What did I look at? Not a whole lot:  M45, M79, M35, M37, M42. Just enough to make sure she was doing her thing correctly. And she was. I had to say I was impressed. She always seems so powerful, yet quiet. Her Pitman servos barely hum at full slewing speed, which, if you are used to using a CG5 or a VX like me, is striking—the quiet is in fact almost disturbing.

Then, as I gaped at M42 in an Orion 20mm Expanse eyepiece (didn't bring the “good” eyepieces; didn't think I’d need eyepieces) I began to feel eyes on me. Somebody or something was watching. Just then, the neighborhood coyotes let out a chorus of howls—some of which seemed almost human in character. What might be lurking in the tree line across the dark field? The Skunk ape? Maybe…Wolfie? Nope. I looked up to see it was the friendly old Moon. She had been over the horizon for a little while, but had been near extinguished by a cloudbank. Now she was beaming down on me with a passion. Big Switch time.

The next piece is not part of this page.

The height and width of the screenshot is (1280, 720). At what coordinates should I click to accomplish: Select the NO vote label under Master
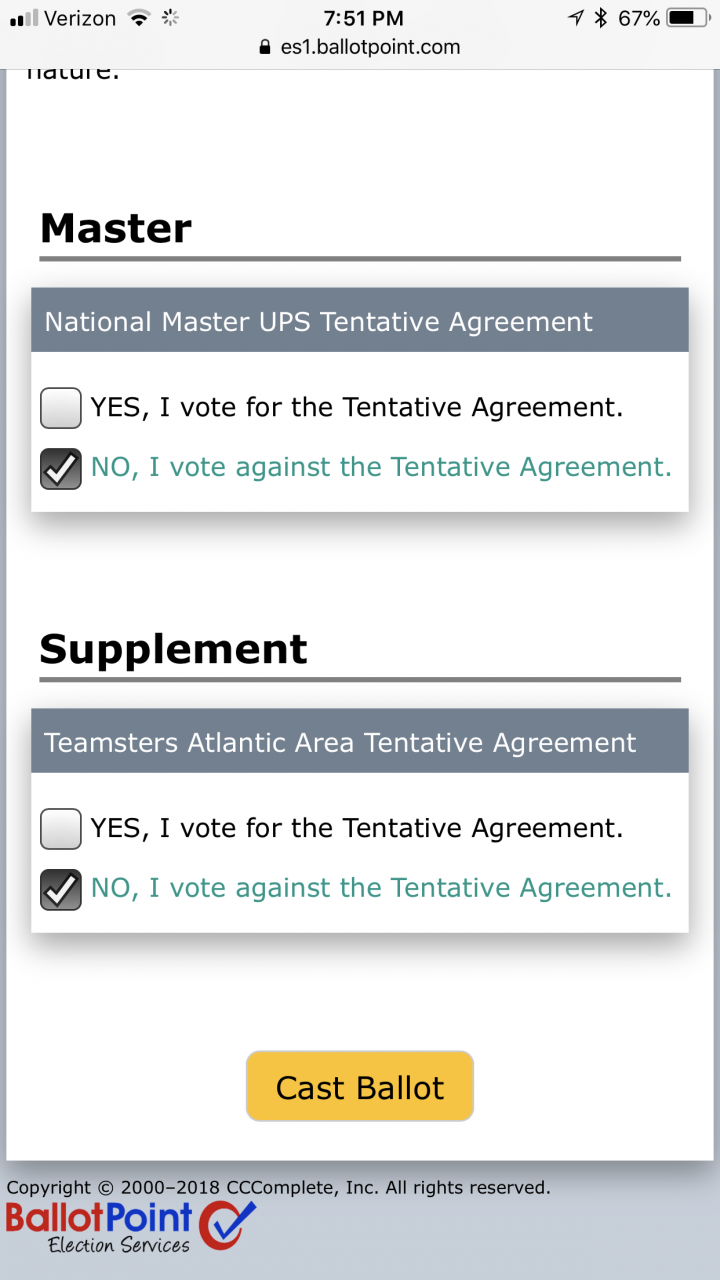tap(381, 467)
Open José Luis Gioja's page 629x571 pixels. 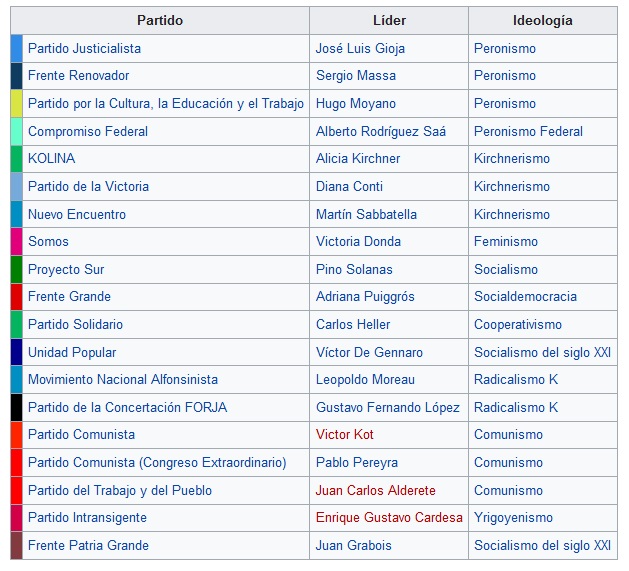pos(360,48)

Loading was a snap now that I knew what to do. Packed away the PC and cleared the cargo area. First step was returning Bertha to the case, which is easy due to the aforementioned shallowness of the thing. I lift the NS11 off the tripod using those excellent handles, stand her upright in the case, position my hands at the balance points on the fork arms, and let her do most of the work, gently tipping her over to the horizontal and lowering her into the box. After that, I used my prop-on-bumper idea again, slid her in, and was on the road in a mite less than 15-minutes. Yes, there is still effort involved, but my observation is that it is actually quicker to load Bertha now than it is the VX/Edge 800.

And so, back to the storied Old Manse for my favorite potation (y’all know what that is) and a ration of cable TV. The gear was stowed and the Yell poured out by 9 p.m., just in time for Svengoolie’s horror host foolishness. This week the feature was She Wolf of London, which seemed highly appropriate after spending the night listening to hair-raising howls under a fat yellow Moon. I’d forgot She Wolf of London has the dubious distinction of being the werewolf movie without a werewolf, but it was fun anyhow.

So, the final score for this Saturday night? Was it Monkey 0, football 1? Not quite, almost, but not quite. I did plenty of fumbling around, but I did get things done. I’d been able to give Miss Bertha an almost clean bill of health prior to the Spring Picnic. There were a couple of little glitches (whose cause might have been either me or her), but I should be able to get her out at least once more before the CAV trip to be sure she’s really OK. Letting her sit idle for a year was not a good thing. Otherwise? I really and truly believe I solved the case conundrum, muchachos. Maybe. Only hauling Bertha out regularly will tell the tale, so I have resolved to try to get her on the observing field once a month from now on. Stay tuned to see if Unk has the gumption to stick to that.

Next Time: How do you Video?.. 

Comments:
Hey Unk,

Ran into similar issues w/my NS8GPS (Black Betty),and my JMI case. Strangely enough, I came to the same conclusion as you. I also ran into the clearance problem with my club's Mallincan Hyper - the HD wedge took care of that. ;-)

Clear skies!
 
I am glad to hear you decided not to defork Bertha now. Prop-on-bumper (actually, trunk lip) is how I get my 12" LX200GPS in its JMI case into my trunk. In the field though I only carry the telescope between the tripod and the open case in the trunk.
 
You're right, the Stanley case is just slightly too short because of the handle indents. So i sawed off the indents and duct-taped up the resulting openings. Works great for me now, even two years later. And when the telescope is in action, the big chest doubles as my observing table. With my two eyepiece/equipment cases laying on top of it, it's just about the right height. So i save space/time by not having to bring along and set up a separate observing table.